Rosie ficou pensando se havia feito uma imagem errada da mãe durante todos esses anos. Fungou, engoliu o choro e respondeu:

— Isso parece legal.

— Então estamos combinadas. Eu vou com você, para cuidar da minha filhinha.

Em sua cabeça, por baixo do grande final da apresentação de fogos de artifício, ela acrescentou: “E para garantir que minha filhinha só se envolva com o tipo certo de homem”.

— Para onde a gente vai? — perguntou Rosie.

— A gente vai fazer um cruzeiro.

Fat Charlie não foi algemado. O que era uma coisa boa. Todo o resto foi ruim, mas ao menos não foi algemado. A vida se tornara um borrão confuso, cheia de detalhes: o sargento que cocava o nariz e preenchia seu cadastro — “A cela seis está vazia” — atrás de uma porta verde e o cheiro das celas, um fedor horrível que nunca sentira antes, mas que imediata e horrivelmente parecia familiar; uma névoa persistente de vômito, desinfetante, fumaça, cobertores sujos, privadas sem dar descarga, desespero. Era o cheiro do fundo do poço, o qual Fat Charlie parecia ter atingido.

— Se quiser dar descarga no vaso — começou o policial que o acompanhava pelo corredor — pressione o botão na sua cela. Um de nós uma hora vai aparecer para puxar a cordinha pra você. Isso impede que você dê descarga nas provas.

— Provas do quê?

— Deixa disso, amigo.

Fat Charlie suspirou. Ele dava descarga em seus próprios excrementos desde que tinha idade suficiente para ter certo orgulho de poder fazer isso. A perda dessa habilidade, mais que a perda de sua liberdade, era sinal de que tudo mudara.

— É a sua primeira vez então — disse o policial.

— Desculpe.

— Drogas?

— Não, obrigado.

— Prenderam você por causa de drogas?

— Não sei por que me prenderam. Eu sou inocente.

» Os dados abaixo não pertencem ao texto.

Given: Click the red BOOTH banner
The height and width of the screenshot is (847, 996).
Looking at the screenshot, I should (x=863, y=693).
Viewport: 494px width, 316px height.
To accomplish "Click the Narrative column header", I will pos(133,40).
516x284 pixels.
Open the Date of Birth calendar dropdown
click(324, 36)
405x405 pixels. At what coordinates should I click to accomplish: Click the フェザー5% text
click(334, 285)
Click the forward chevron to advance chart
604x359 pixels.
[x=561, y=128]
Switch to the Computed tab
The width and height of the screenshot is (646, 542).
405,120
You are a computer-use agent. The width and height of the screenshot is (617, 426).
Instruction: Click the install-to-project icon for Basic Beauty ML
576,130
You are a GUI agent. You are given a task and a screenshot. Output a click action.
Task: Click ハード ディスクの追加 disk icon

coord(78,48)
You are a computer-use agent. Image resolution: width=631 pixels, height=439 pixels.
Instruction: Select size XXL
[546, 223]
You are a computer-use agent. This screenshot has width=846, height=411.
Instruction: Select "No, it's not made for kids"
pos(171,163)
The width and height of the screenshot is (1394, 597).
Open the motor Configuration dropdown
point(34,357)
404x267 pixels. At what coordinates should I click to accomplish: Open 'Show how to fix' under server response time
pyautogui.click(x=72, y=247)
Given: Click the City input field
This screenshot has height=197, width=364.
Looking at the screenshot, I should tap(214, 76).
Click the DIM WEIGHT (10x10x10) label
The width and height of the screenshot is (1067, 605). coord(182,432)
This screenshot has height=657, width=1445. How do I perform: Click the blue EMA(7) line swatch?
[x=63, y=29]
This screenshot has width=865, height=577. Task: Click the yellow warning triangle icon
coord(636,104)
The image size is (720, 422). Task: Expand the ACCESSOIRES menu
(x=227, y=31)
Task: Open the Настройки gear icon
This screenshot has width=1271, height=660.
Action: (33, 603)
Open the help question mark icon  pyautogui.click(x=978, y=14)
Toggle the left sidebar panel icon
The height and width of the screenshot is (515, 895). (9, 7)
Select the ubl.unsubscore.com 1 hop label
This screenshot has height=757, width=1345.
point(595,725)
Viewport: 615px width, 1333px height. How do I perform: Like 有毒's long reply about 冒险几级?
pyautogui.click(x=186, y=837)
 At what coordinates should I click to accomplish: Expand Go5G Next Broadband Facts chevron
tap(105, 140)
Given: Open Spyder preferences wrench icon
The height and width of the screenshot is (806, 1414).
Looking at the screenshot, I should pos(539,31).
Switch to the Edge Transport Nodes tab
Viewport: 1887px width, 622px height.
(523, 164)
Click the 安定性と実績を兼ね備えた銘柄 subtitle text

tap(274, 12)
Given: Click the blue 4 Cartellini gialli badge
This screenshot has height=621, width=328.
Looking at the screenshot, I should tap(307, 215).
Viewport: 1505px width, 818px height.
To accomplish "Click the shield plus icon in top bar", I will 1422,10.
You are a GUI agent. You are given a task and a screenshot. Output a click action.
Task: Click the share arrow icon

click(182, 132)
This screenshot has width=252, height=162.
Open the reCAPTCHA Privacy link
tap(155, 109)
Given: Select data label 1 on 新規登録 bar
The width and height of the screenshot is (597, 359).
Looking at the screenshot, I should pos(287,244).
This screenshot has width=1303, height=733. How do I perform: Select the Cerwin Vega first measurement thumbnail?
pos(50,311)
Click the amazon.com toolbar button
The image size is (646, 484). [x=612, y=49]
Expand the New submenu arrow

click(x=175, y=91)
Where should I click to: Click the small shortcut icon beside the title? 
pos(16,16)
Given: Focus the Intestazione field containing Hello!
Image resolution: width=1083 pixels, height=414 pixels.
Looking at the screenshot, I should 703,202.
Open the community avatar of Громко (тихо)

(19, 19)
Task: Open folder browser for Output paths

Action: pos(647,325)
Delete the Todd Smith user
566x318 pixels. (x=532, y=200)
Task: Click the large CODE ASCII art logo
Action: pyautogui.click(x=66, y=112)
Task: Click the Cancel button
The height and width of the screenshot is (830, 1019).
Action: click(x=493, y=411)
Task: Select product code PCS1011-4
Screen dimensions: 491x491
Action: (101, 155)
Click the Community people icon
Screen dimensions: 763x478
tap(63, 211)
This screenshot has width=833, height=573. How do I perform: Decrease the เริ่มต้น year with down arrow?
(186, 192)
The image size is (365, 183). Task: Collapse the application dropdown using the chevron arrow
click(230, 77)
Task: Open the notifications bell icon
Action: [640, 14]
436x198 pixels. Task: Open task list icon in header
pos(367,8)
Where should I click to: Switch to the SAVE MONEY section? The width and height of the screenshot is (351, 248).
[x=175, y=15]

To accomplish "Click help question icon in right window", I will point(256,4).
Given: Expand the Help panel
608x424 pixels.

— Crime de colarinho branco, hein? — perguntou o policial, balançando a cabeça. — Olha, vou te contar uma coisa que os caras de colarinho azul já nascem sabendo. Se você facilitar as coisas pra gente, a gente facilita as coisas pra você. Vocês de colarinho branco. Vocês sempre estão tentando defender os próprios direitos. Só dificultam as coisas pro seu lado.

O policial abriu a porta da cela seis.

— Lar, doce lar — disse.

O fedor era pior dentro da cela, cujas paredes tinham sido pintadas de um jeito rajado para resistir às pichações. Continha apenas uma cama tipo prateleira, perto do chão, e um vaso sanitário sem tampa, no canto.

Fat Charlie colocou o cobertor que lhe deram sobre a cama.

— Certo — começou o policial. — Bom... fique à vontade. Se ficar entediado, não pense em entupir a privada com o cobertor, por favor.

— Por que eu faria uma coisa dessas?

— Eu também me pergunto isso. Por que será? Talvez pra quebrar a monotonia. Sei lá. Como eu sou o tipo de pessoa que obedece a lei e com uma aposentaria de policial à minha espera, na verdade nunca tive que passar muito tempo nessas celas.